Given that there is no possibility of a child, what exactly is the rationale behind this prosecution, other than “The ‘authorities’ find this skeevy” or “The law is the law”?

A mother and daughter are facing incest charges in…Oklahoma after authorities learned they were legally married earlier this year.  It is unclear what motivated Patricia Ann Spann, 43, and her daughter, Misty Velvet Dawn Spann, 25, to wed…Investigators also found Patricia Spann married her son in 2008.  He filed for an annulment 15 months later, citing “incest”…Police discovered the marriages late last month during a child welfare check-up.  Patricia Spann told investigators she had lost custody of her biological children as a young mother and only came into contact with her daughter two years ago…the couple believed the union was legal, since she was not listed as the biological mother on her daughter’s birth certificate.  Each woman faces up to 10 years in prison if convicted.

Neither Addiction Nor Epidemic weiners-weiner

Maybe if we keep repeating this enough, it will eventually sink into the thick public skull:

…Despite popular headlines and self-promoting TV doctors’ proclamations to the contrary, sex addiction isn’t real…There is no doubt that some people have trouble regulating their sexual thoughts, desires, and behaviors.  But addiction has a real meaning and a real clinical definition…When addicts…are shown pictures of their drug of choice there is a clear and uniform response in their P300 brain waves…However, when UCLA researchers studied the response to viewing sexually explicit images in people who self-defined as being unable to regulate their porn viewing, the results showed no similar response…In fact, they found the only thing correlated with brain wave activity was sexual desire such that the higher their self-reported sexual desire, the more brain wave activity they showed.  The authors concluded that there was no evidence to say that even problem sexual regulation fit the definition of addiction as defined by brain response and that these people simply had high sex drives…

Divided We Fall (#13)

Why does Gay, Inc never speak up for sex worker rights until it’s too late?

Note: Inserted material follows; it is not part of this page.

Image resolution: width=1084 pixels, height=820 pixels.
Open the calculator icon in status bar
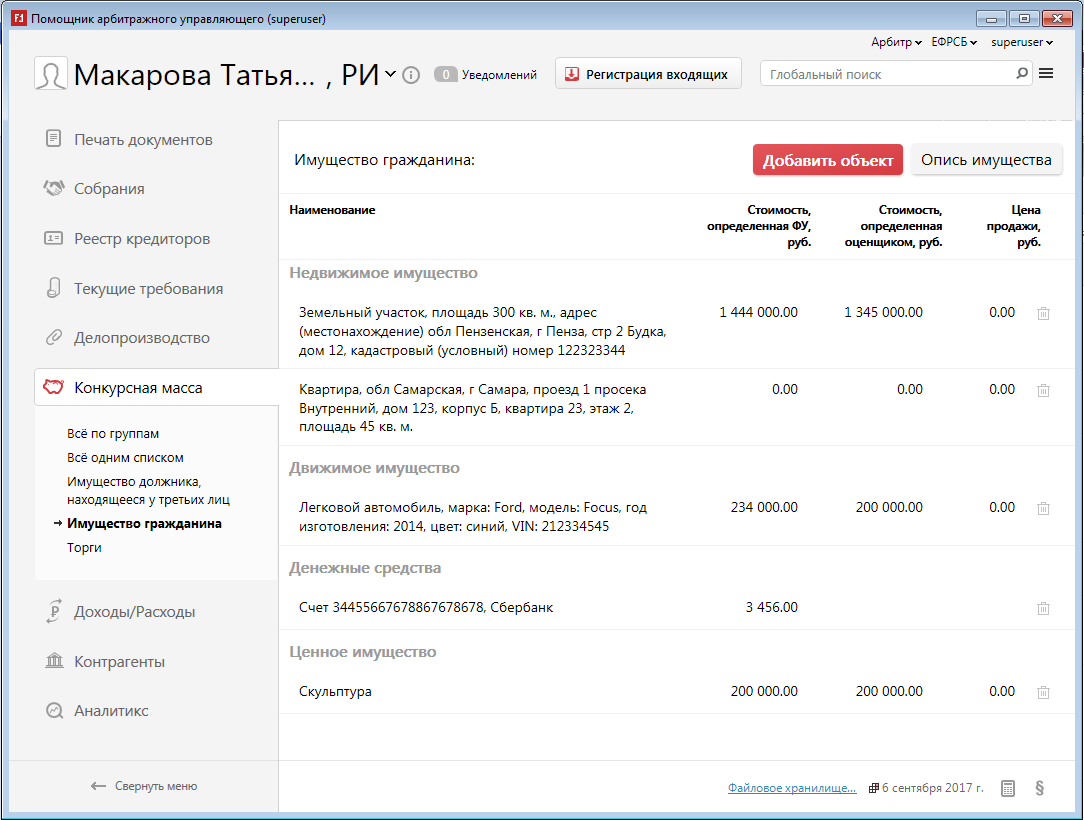(1008, 788)
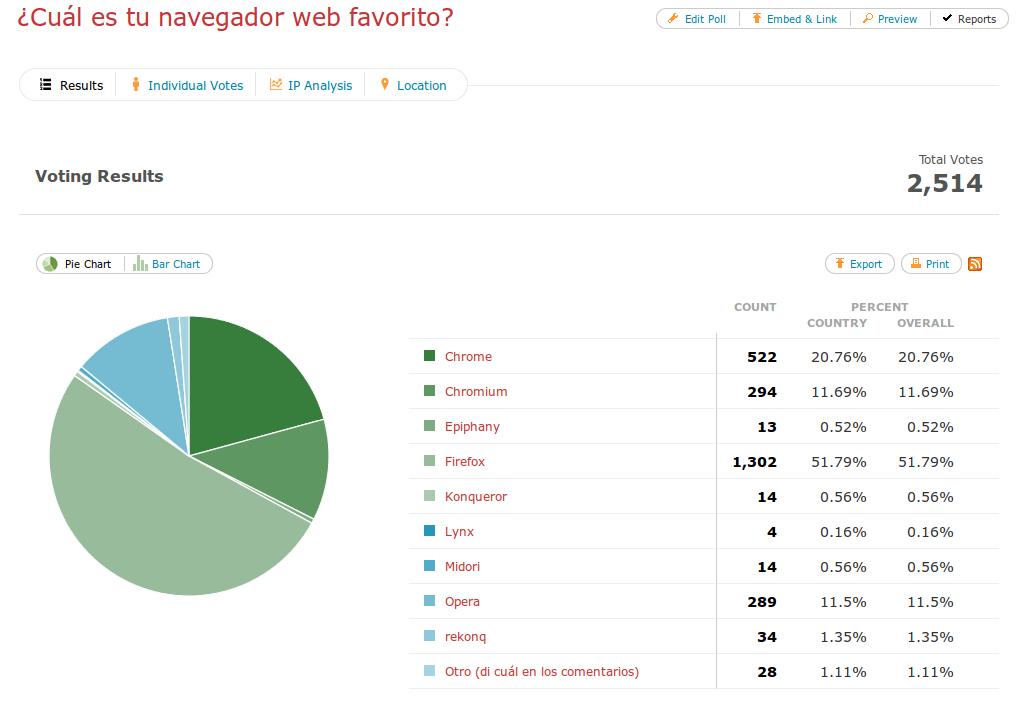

Indonesian police are taking aim at Grindr and other gay social networking apps following the arrest of three men accused of running a “gay prostitution ring” [advertising] underaged boys for sex.  The arrests come amid an unprecedented uproar about homosexuality in the country, where it has never been a major political issue before this year.  Members of the legislature announced…they would…ban “gay propaganda” online.  The country’s Constitutional Court is likewise currently in the middle of hearings on a petition to [criminalize]…all sex outside of marriage…Police have told local media they have identified 148 victims of the network, though only 27 of them are [supposedly younger than 18]…“More than a few gay communities have been growing and targeting kids as victims,” said Asruron Ni’am Sholeh, chair of the Child Protection Commission…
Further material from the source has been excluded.